_Problem_
Repeat the listing exactly, minus the pictures.

_Extracted material_
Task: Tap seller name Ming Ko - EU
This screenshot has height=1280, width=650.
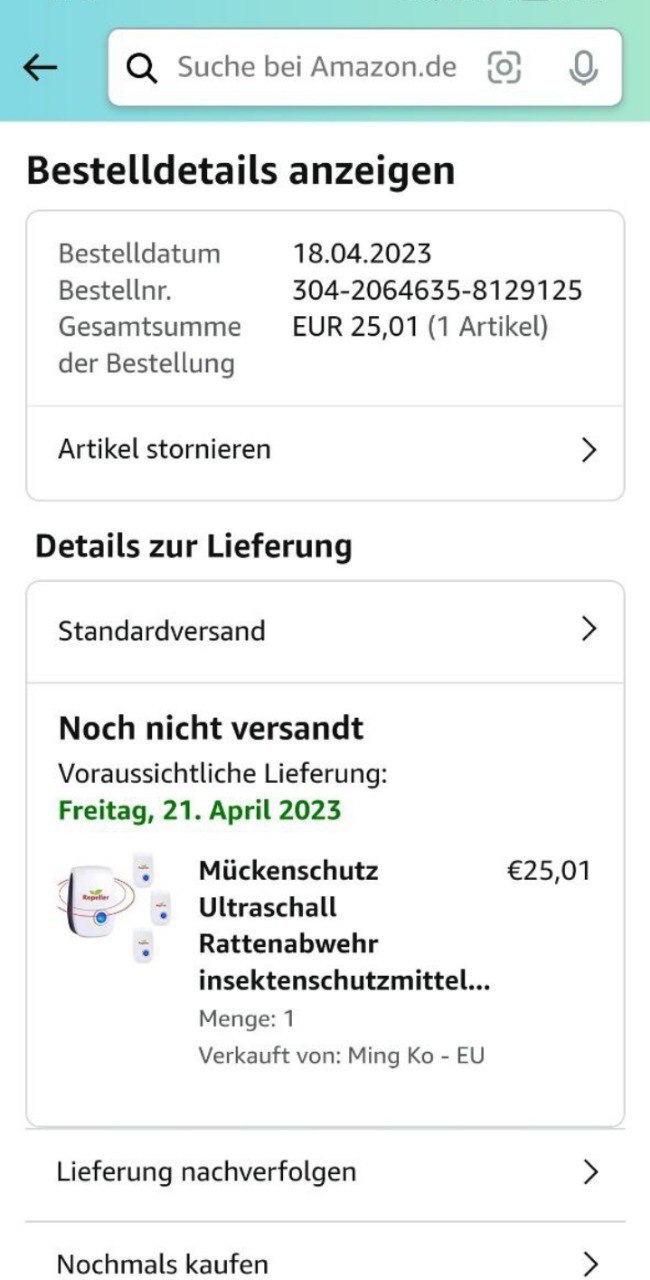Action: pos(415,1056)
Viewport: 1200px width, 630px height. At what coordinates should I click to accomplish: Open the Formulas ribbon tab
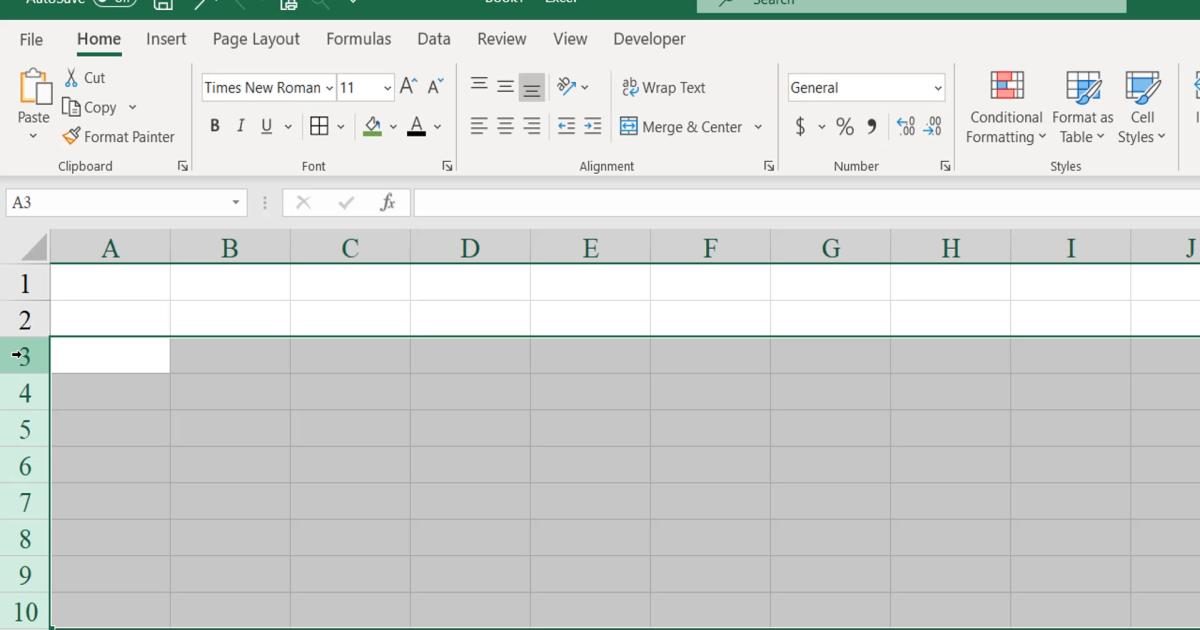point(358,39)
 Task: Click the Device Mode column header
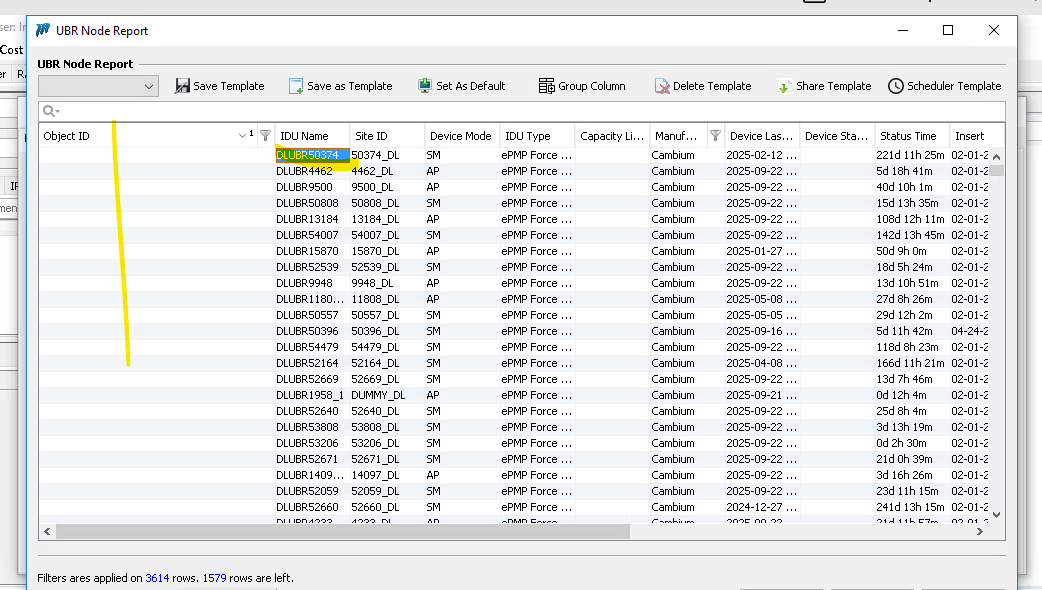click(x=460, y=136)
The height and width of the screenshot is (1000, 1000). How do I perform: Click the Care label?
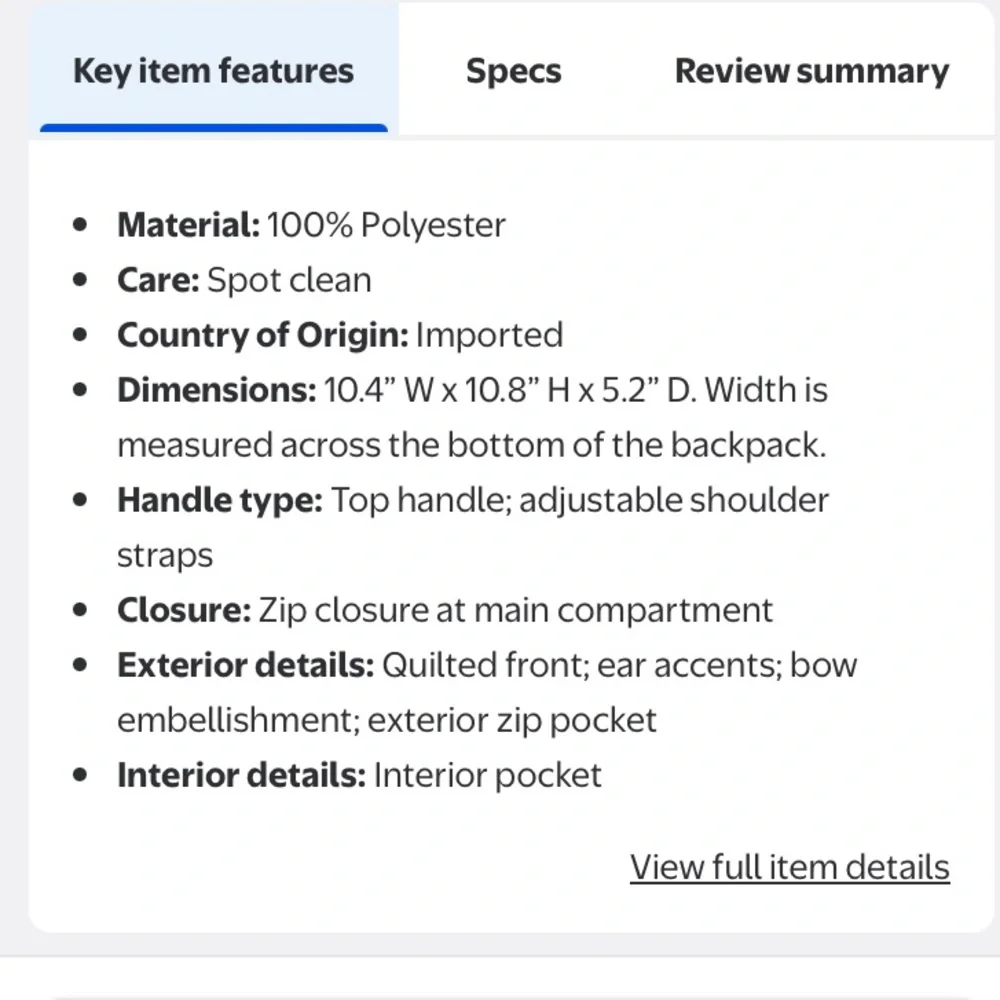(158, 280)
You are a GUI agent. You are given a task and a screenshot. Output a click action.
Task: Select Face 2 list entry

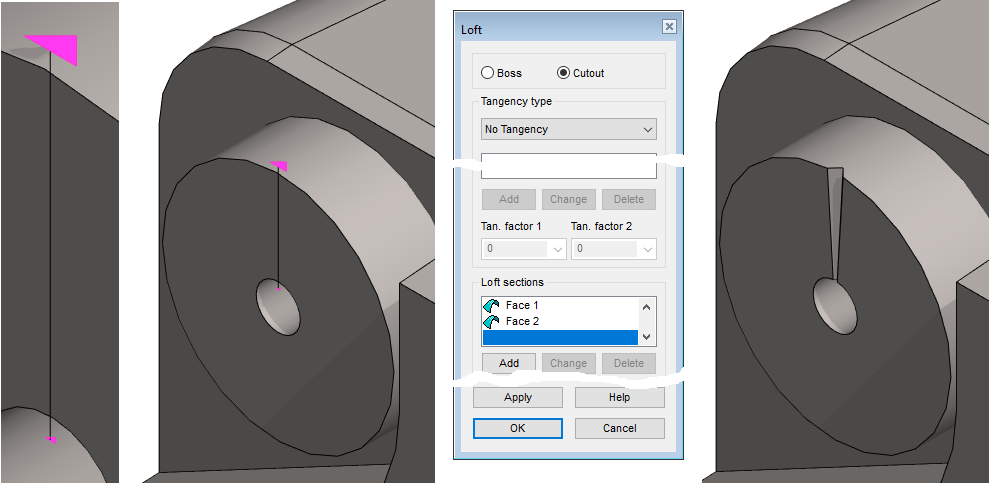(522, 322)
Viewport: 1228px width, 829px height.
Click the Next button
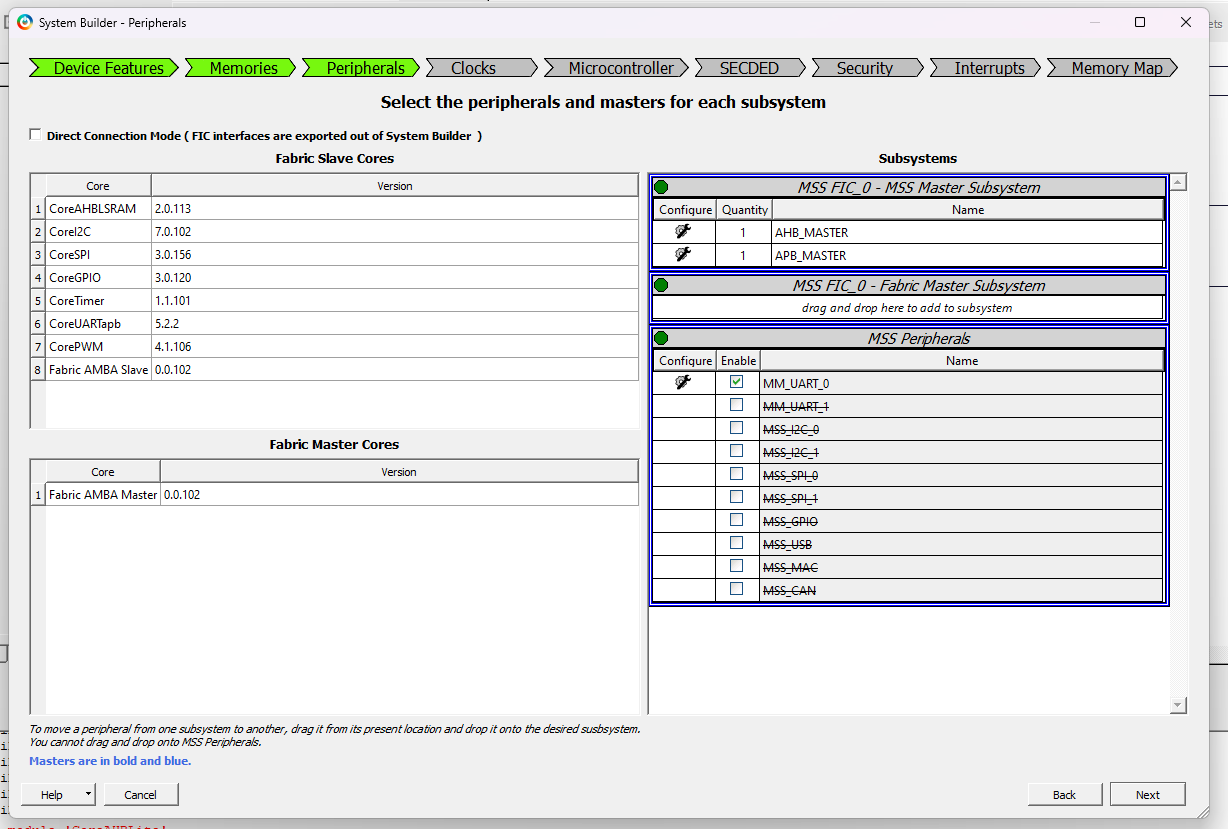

_Solution_
Task: Tap seller name Ming Ko - EU
This screenshot has height=1280, width=650.
Action: pos(415,1056)
Viewport: 1200px width, 630px height. At what coordinates should I click to accomplish: Open the Formulas ribbon tab
point(358,39)
 Task: Click the Device Mode column header
click(x=460, y=136)
The height and width of the screenshot is (1000, 1000). How do I perform: Click the Care label?
(158, 280)
You are a GUI agent. You are given a task and a screenshot. Output a click action.
Task: Select Face 2 list entry

(522, 322)
Viewport: 1228px width, 829px height.
Click the Next button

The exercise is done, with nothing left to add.